## [THE DATA]
---
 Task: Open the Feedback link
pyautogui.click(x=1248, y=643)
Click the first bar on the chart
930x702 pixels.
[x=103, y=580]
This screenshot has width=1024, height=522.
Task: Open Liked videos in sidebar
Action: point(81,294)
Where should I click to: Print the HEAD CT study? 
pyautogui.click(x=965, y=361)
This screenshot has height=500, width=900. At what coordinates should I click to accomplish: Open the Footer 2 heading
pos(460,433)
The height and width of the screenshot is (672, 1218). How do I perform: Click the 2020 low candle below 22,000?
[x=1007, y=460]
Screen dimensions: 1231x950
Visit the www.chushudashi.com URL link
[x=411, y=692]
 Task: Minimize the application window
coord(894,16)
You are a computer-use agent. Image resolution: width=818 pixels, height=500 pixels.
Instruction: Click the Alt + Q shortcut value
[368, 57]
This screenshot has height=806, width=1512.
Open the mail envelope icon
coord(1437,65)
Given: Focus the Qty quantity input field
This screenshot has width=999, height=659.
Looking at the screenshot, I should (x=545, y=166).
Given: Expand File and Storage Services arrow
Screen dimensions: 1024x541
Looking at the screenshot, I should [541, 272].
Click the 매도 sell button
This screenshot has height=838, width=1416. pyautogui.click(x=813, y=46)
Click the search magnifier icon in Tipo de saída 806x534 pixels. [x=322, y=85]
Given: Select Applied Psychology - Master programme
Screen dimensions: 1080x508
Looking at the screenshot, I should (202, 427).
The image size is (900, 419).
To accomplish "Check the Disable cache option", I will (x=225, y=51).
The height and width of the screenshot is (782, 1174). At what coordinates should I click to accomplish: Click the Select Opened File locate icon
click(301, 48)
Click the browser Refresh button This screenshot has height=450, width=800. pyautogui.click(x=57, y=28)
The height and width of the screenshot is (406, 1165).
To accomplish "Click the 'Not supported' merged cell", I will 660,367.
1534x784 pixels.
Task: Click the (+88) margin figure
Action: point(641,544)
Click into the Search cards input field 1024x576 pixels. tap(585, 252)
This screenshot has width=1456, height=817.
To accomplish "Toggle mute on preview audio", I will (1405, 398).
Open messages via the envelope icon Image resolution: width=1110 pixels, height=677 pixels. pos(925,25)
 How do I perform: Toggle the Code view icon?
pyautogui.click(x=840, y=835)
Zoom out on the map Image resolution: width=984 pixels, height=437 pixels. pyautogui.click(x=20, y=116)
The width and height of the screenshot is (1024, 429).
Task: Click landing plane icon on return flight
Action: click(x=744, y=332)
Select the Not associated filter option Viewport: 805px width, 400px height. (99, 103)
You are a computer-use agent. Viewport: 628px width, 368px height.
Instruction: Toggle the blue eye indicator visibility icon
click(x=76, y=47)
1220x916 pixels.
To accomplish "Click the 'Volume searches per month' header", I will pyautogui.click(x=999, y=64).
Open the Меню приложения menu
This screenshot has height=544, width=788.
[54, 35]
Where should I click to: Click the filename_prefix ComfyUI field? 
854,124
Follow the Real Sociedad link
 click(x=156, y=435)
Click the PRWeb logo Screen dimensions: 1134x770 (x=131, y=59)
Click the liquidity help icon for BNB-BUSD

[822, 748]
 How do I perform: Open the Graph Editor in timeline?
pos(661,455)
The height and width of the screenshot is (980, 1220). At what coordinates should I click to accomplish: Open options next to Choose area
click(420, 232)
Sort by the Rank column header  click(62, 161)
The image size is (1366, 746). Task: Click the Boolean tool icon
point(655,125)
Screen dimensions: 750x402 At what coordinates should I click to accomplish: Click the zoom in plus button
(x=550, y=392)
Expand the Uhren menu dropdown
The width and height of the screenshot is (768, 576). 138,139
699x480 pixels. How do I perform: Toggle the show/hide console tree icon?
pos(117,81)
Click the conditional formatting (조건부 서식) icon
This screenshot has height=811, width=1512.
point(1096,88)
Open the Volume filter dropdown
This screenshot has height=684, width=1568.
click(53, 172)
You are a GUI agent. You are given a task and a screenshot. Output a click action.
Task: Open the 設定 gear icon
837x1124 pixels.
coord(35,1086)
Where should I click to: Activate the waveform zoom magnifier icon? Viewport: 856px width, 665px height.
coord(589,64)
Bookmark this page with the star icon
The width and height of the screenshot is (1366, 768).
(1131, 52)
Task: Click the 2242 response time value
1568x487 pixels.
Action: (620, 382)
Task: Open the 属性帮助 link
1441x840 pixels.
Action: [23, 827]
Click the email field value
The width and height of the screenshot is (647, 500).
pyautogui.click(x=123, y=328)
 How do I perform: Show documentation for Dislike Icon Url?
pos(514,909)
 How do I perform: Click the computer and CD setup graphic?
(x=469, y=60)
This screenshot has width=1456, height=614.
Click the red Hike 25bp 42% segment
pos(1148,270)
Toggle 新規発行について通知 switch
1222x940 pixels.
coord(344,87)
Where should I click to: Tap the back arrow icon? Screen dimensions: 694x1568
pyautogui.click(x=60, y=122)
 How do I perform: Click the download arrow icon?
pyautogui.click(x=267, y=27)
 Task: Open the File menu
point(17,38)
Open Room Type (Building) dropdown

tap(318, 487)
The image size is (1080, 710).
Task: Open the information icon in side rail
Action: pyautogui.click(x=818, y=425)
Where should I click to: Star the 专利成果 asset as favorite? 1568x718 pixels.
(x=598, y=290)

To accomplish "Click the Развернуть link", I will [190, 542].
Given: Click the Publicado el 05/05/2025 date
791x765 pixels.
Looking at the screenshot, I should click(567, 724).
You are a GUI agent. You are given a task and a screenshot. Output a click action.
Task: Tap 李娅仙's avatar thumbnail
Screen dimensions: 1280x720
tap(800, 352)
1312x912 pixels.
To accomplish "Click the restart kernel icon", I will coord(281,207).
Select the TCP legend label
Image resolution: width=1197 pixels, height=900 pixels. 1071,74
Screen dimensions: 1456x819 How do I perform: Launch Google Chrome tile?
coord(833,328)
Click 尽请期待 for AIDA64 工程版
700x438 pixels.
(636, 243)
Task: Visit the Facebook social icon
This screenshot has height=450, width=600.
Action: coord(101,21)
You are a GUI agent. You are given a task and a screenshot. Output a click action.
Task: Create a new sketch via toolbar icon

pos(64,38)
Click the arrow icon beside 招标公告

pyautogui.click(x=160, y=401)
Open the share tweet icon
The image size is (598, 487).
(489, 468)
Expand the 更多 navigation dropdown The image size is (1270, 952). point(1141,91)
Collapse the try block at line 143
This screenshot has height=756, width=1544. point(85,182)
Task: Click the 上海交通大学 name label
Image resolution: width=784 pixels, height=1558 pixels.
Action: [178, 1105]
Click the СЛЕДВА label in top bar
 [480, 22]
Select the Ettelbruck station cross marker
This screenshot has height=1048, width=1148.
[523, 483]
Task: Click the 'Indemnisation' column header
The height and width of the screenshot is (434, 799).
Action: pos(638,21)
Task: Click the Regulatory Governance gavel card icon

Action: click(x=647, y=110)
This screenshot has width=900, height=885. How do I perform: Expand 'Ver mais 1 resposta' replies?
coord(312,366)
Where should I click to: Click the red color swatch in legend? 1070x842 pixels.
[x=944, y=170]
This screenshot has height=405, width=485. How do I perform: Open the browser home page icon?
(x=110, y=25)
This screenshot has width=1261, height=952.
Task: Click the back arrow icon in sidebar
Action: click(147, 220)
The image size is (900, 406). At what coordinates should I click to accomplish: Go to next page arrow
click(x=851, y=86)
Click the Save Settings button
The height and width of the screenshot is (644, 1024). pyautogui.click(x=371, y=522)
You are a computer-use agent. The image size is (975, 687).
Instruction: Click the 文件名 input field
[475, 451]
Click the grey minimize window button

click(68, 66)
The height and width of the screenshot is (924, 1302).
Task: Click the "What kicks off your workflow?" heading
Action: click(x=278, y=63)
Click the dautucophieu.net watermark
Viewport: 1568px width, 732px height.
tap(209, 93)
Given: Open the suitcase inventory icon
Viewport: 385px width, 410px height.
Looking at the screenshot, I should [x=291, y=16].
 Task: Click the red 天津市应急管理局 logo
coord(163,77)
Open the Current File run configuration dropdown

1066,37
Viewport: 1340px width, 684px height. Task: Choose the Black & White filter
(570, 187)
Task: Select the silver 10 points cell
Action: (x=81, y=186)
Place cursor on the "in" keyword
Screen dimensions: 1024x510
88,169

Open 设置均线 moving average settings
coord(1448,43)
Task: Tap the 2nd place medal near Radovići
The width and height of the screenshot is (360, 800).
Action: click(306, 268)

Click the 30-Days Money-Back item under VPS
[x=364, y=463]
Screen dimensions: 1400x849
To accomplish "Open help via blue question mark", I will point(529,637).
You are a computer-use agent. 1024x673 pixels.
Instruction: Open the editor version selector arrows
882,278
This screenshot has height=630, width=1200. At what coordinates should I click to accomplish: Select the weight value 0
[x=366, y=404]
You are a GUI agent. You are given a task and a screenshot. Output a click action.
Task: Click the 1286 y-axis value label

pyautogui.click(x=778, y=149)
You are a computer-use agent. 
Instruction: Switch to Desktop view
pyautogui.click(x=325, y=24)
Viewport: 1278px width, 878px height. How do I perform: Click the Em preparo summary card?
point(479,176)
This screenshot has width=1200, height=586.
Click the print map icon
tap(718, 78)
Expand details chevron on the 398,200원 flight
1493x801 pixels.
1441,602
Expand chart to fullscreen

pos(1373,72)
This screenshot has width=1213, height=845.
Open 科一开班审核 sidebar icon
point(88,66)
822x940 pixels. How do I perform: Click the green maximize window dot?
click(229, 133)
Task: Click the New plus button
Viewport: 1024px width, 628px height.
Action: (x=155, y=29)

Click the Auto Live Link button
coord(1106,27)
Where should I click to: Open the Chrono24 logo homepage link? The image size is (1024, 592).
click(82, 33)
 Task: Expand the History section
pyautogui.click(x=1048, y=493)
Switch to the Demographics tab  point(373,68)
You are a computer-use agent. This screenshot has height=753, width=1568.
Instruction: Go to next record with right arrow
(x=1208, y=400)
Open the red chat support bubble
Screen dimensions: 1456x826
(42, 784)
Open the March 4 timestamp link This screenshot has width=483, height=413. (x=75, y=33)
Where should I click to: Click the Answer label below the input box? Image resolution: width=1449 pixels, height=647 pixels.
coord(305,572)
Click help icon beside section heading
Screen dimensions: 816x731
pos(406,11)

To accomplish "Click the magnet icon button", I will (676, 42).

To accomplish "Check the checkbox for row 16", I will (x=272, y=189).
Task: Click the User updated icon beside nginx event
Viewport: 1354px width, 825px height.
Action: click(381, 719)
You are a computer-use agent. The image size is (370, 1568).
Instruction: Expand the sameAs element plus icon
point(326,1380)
---
## [THE PROBLEM]
Filter the records above and return every line that holds the word "agent".

## [THE ANSWER]
You are a computer-use agent. Image resolution: width=818 pixels, height=500 pixels.
You are a computer-use agent. Viewport: 628px width, 368px height.
You are a GUI agent. You are given a task and a screenshot. Output a click action.
You are a GUI agent. You are given a task and a screenshot. Output a click action.
You are a GUI agent. You are given a task and a screenshot. Output a click action.
You are a computer-use agent. The image size is (975, 687).
You are a computer-use agent. 1024x673 pixels.
You are a GUI agent. You are given a task and a screenshot. Output a click action.
You are a computer-use agent. 
You are a computer-use agent. This screenshot has height=753, width=1568.
You are a computer-use agent. The image size is (370, 1568).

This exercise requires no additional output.